Correct - while they are listed in Cex's own records those records are not officially recognised by the network so until you withdraw to an address you will never see them.
Is that true for most of the exchanges that offer web wallets like Btc-e, Cryptsy, Coinbase, Kraken, etc.?
Yes, they usually have several addresses where you can deposit funds and severall others where they store your coins (usually offline) savely. While you only do transactions within the same exchange there is no need to use the blockchain, it would just be a waste in fees and blockchain space.
Think about it like this: Lets say banks need to transfer money to other banks by transporting physical gold/fiat from Bank A to B. This would be the equivalent of you send money to me. You are your own bitcoin bank, I am my own bitcoin bank. The transportation is done via the blockchain and the p2p network.

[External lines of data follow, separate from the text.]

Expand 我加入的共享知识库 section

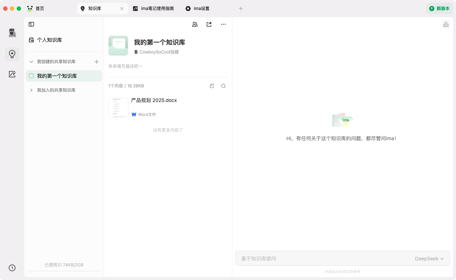(31, 90)
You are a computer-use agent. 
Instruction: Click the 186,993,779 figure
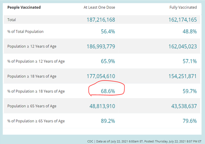pyautogui.click(x=101, y=47)
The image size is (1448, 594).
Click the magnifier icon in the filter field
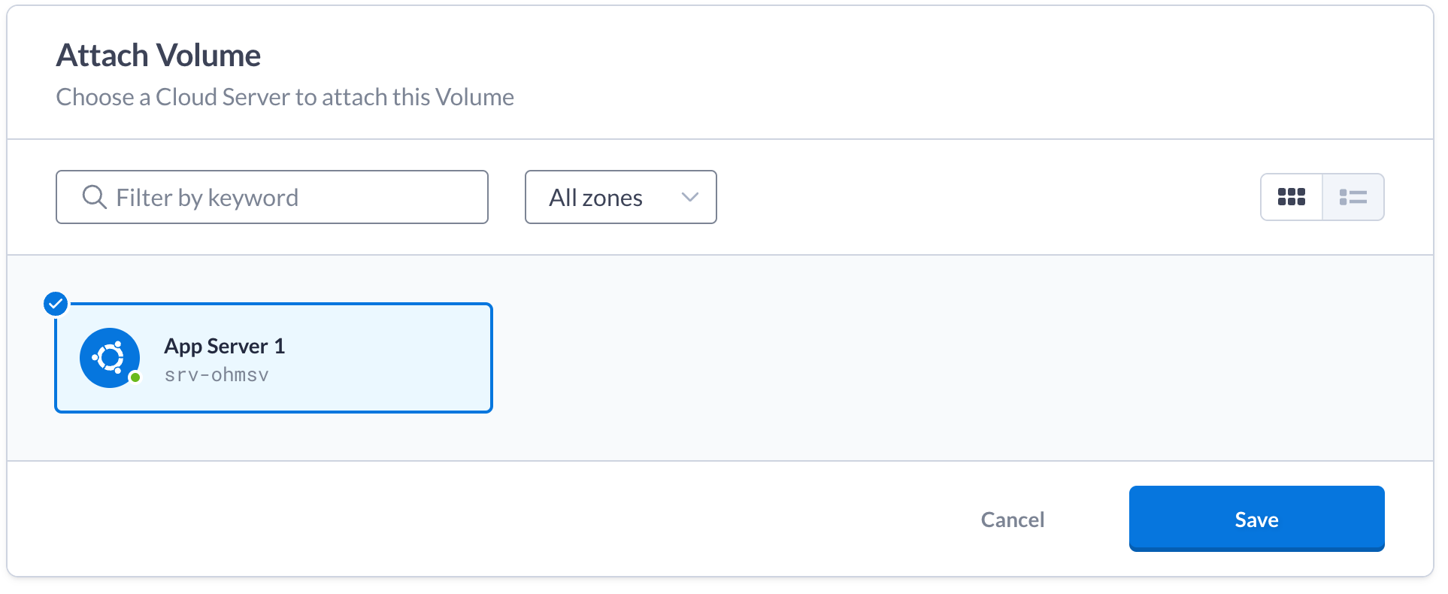tap(94, 197)

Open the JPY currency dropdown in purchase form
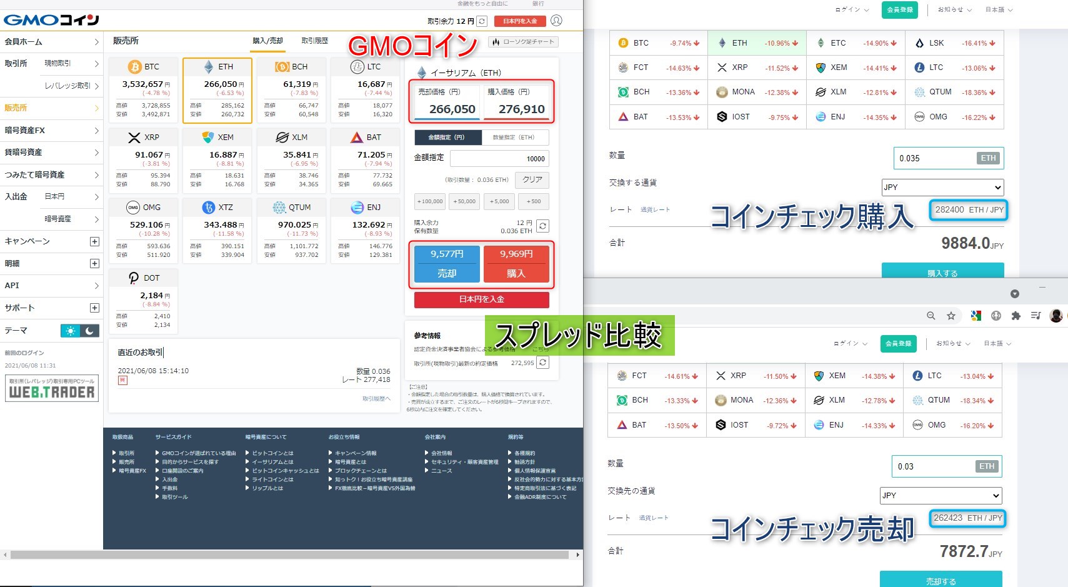coord(942,187)
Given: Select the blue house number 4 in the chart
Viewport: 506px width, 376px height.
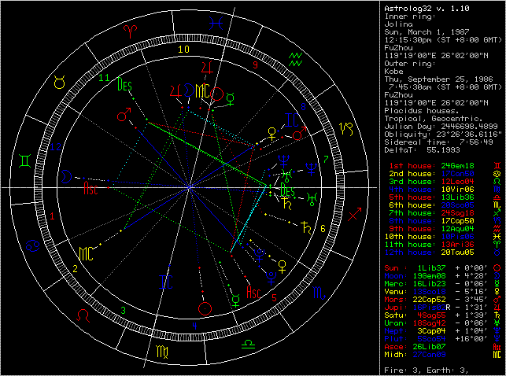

Now, bank A is not a single person, but has 3 customers. It has a nice spreadsheet where it writes down which customer has howmuch money. If customer 1 wants to send money to customer 2 the bank can just change the spreadsheet. Sending physical gold/fiat from A to A makes no sense. Same with big bitcoin exchanges / casinos / etc. they store the coins somewhere safe and handle all internal transactions via an internal database. Only when the coins leave the company they make a public transaction on the blockchain.
I would suggest you create a wallet using actual software (ie Electrum/Multibit/Qt) rather than web wallets - securing web wallets can be a pain. If you're using bitaddress.org download a copy from GitHub and use it offline to create your addresses and then import them into a client. If I were to recommend one it would be Electrum - you get a lot of security and features (offline tx signing comes to mind) without having to download the whole blockchain.
Let's say I download a copy of bitaddress.org from Github and use it offline to create an address. But I don't import it anywhere. In fact, it remains completely unknown, I just wrote it down by hand on some scratch paper. Then I use that address to send myself money from my web wallet....would the bitcoins be real then and would the address be added to the blockchain? Or it wont be on the blockchain until I import it?? Doesn't importing an address into a client also mean risking that the address can be compromised too?
Yes the coins would be real and they would be added to the blockchain, because the blockchain stores all the transactions. If you send coins somewhere you do this via the blockchain and you have to publicly announce where you send the coins. So you cant keep your public address secret when you want to send coins there. Importing an address (e.g. the public key) is no problem. Importing a private key (thats the one that allows you to spend the coins) can be a risk. This however depends on where you import the private key and how you do this. The worst way I can imagine atm is importing a private key into an online wallet service via an unencrypted connection. If you however do this locally, use encryption right after importing the priv. key and use it only to sweep the address, you should be fine. Assuming the computer you use is not compromised.